The footman at the door announced them with perfect diction that seemed to echo through the sudden hush that fell over the nearest conversations. "Miss Fairweather. Miss Whitcombe."

The effect was immediate and devastating. Like ripples in a pond, silence spread outward from their position, conversations dying mid-sentence as heads turned with the precision of a well-drilled regiment. Fans lifted to hide mouths that whispered words just loud enough to be overheard.

"...the audacity..."

"...that creature who entrapped poor Everleigh..."

"...heard she practically threw herself..."

"...spent the entire night doing heaven knows what..."

Each word was a barb, carefully aimed to wound while maintaining the pretense of private discourse.
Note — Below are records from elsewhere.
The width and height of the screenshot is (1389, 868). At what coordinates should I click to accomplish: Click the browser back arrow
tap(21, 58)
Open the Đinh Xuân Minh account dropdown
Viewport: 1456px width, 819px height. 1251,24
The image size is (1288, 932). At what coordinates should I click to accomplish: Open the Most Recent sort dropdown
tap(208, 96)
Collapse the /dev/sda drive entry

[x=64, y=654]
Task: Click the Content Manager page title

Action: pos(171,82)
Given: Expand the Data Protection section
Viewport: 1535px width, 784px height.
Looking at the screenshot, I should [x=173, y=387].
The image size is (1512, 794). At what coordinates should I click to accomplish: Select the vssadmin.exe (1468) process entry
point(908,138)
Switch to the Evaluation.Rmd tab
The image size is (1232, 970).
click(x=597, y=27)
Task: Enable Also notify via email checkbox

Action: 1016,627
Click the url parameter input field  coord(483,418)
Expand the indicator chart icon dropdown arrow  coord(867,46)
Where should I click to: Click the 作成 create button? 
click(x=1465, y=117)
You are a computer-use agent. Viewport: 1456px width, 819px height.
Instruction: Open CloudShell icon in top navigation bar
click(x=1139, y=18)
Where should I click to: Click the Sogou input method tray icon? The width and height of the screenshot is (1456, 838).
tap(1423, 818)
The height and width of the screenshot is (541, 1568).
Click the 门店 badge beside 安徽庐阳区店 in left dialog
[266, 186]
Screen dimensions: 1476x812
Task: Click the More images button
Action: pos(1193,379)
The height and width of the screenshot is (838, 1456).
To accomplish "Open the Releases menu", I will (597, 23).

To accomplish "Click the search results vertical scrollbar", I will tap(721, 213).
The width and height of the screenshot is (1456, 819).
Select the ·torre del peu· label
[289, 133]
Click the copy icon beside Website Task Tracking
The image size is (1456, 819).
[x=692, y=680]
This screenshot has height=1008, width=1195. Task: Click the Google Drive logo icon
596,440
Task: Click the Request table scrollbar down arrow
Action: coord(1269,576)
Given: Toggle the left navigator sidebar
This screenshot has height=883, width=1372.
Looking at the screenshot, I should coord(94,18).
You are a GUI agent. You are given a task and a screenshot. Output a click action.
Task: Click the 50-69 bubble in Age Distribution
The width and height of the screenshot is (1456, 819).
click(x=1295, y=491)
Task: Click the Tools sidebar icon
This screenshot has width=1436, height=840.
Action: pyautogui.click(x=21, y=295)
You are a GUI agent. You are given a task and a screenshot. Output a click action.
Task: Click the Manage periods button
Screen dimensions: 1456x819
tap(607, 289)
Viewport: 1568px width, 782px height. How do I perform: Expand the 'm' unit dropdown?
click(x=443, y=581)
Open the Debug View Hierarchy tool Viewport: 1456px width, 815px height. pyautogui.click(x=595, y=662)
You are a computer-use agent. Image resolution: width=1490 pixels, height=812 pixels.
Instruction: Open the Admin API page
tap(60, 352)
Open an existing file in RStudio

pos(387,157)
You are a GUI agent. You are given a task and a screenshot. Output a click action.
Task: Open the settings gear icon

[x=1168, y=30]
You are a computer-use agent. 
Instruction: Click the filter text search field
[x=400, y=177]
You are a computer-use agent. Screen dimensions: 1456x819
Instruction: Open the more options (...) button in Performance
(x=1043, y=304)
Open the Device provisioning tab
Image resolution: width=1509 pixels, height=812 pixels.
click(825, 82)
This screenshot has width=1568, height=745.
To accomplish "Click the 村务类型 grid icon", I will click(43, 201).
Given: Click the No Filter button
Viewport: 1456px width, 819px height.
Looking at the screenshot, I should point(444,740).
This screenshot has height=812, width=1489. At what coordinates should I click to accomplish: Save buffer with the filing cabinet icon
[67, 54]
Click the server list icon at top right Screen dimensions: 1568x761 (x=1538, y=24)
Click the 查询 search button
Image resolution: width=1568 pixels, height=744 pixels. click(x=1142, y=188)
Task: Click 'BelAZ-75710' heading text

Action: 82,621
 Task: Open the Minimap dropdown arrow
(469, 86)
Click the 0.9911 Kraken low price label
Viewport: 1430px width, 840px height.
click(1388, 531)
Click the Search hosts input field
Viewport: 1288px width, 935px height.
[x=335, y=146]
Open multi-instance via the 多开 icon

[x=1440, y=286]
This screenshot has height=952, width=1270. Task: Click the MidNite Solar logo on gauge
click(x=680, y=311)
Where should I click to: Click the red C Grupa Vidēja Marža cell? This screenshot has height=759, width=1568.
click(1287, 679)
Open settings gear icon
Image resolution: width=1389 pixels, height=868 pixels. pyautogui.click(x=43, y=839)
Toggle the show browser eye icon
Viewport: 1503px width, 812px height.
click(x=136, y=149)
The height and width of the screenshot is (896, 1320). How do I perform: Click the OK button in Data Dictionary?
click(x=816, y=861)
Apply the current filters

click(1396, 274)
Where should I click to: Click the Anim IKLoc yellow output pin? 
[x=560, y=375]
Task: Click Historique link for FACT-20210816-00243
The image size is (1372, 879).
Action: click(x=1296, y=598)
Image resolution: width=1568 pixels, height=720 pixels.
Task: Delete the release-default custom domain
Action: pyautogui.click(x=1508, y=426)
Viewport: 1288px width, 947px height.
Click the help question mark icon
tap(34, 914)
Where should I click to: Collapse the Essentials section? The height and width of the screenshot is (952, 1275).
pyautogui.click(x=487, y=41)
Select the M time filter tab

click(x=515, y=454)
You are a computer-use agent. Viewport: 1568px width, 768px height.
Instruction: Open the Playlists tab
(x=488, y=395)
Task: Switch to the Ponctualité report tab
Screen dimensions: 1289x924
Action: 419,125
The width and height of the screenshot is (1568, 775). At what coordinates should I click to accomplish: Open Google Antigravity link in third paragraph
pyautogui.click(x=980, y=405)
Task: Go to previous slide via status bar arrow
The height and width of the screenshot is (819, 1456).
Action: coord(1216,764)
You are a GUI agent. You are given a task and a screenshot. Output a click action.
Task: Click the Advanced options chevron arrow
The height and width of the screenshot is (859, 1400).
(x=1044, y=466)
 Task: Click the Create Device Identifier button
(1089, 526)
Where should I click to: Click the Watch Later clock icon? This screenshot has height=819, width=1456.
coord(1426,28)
Eveline kept her chin high and her expression serenethrough sheer force of will, though she felt each whisper like a physical blow.

They progressed through the ballroom with agonizing slowness, the crowd parting before them not out of respect but from a desire to avoid contamination by association. Ladies who had once smiled at her in passing now turned their backs with theatrical precision. Gentlemen who had partnered her in country dances suddenly found urgent business elsewhere.

"The plants are particularly fine this evening," Eveline observed with false brightness as they took refuge near a cluster of potted plants at the edge of the room. "I've always admired Lady Carlisle's dedication to horticulture."

"Eveline..."

"Did you know that the fashion for palm trees in ballrooms originated with the Prince Regent? Apparently, he wished to recreate the atmosphere of his Pavilion at Brighton. Though I suspect these particular specimens have witnessed less scandalous behaviour than their royal counterparts."

"You're babbling."

"I'm deflecting. There's a distinct difference." Eveline accepted a glass of champagne from a passing footman who managed to serve her while somehow conveying disapproval through the angle of his silver tray. "If I focus on botanical history, I'm less likely to notice that I've become a social pariah."

The orchestra struck up a cotillion, and couples moved onto the dance floor with the easy grace of those secure in their social standing. Eveline watched them with the detachment of an anthropologist observing a foreign tribe—interesting in theory, but ultimately incomprehensible in their rituals and customs.

"Miss Fairweather." A young gentleman materialized before them, his cravat so elaborate it threatened to strangle him with its own ambition. "Might I have the honour of this dance?"

Harriet's smile could have frozen the Thames. "I thank you for the compliment, Mr. Ashworth, but I am not dancing this evening."